Background: The ob gene product leptin is thought to be a key regulator of food intake and body weight. Patients having advanced chronic renal failure (CRF) have markedly higher serum leptin levels. It is not known whether the increase in leptin levels in CRF is caused by a decreased plasma clearance and/or increased production.
Methods: In the present study serum leptin levels and glomerular filtration rate (GFR) were measured in 219 patients having various degrees of renal failure. In addition, serum leptin levels, C-reactive protein (CRP), body composition (by dual-energy x-ray absorptiometry) and ob gene expression (by in situ hybridization histochemistry) were determined in 15 patients with advanced CRF. Seven of the patients were re-evaluated following 12 months of peritoneal dialysis (PD) treatment.
Results: Serum leptin levels correlated negatively to GFR (r = -0.26; P < 0.0001). The ob gene expression was significantly lower in patients with CRF than in healthy controls. A negative correlation between serum leptin levels and ob gene expression (r = -0.66; P < 0.05) was found in patients with CRP < 25 mg/liter. The ob gene expression (20.0 +/- 1.8 vs. 15.0 +/- 1.0 nCi/g; P < 0.05) was significantly higher in 5 patients with CRP > 25 mg/liter than in 10 patients with CRP < 25 mg/liter. Following 12 months of PD, the amount of body fat increased by 30% while the ob gene expression remained unchanged.

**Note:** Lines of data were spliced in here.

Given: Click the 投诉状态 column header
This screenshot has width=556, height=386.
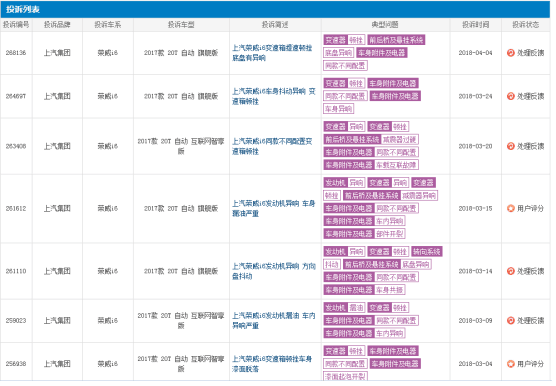Looking at the screenshot, I should point(526,25).
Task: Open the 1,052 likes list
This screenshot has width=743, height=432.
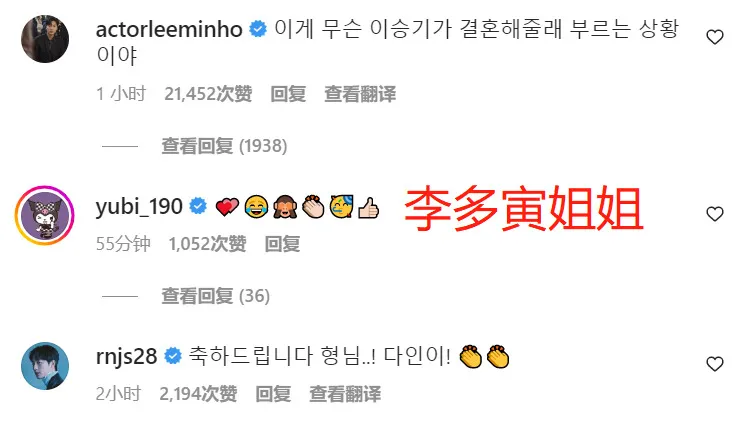Action: [x=208, y=244]
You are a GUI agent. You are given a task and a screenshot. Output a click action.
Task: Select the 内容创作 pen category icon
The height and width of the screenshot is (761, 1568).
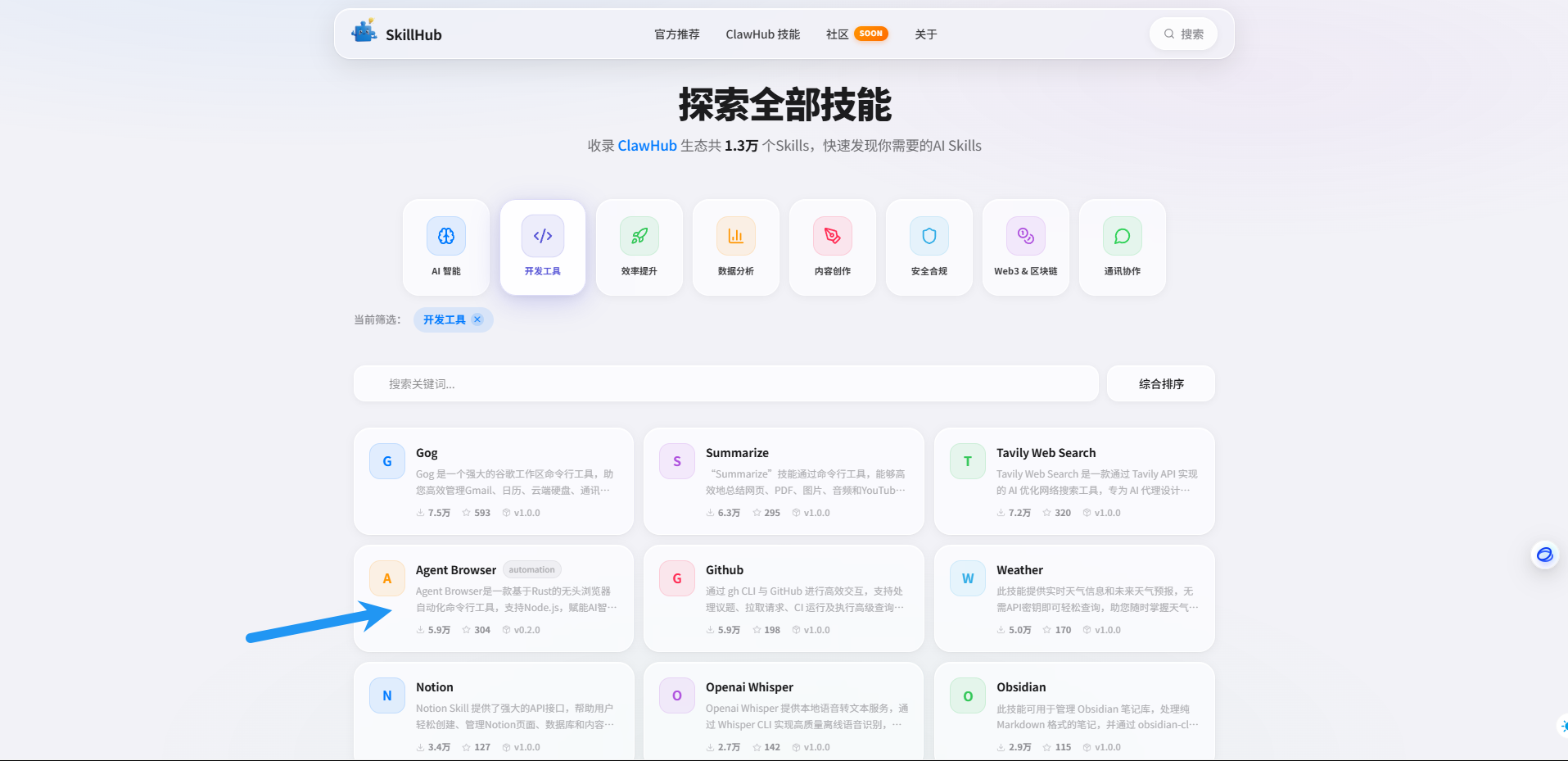833,237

Conclusion: The present study shows a correlation between serum leptin levels and GFR, and our results suggest that elevated leptin levels, due to a decreased plasma clearance, down-regulate the expression of the ob gene. We also found that an ongoing inflammation stimulates ob gene expression in patients with CRF. Therefore, it is suggested that the hyperleptinemia induced feedback inhibition of ob gene expression is overcome by inflammatory cytokines.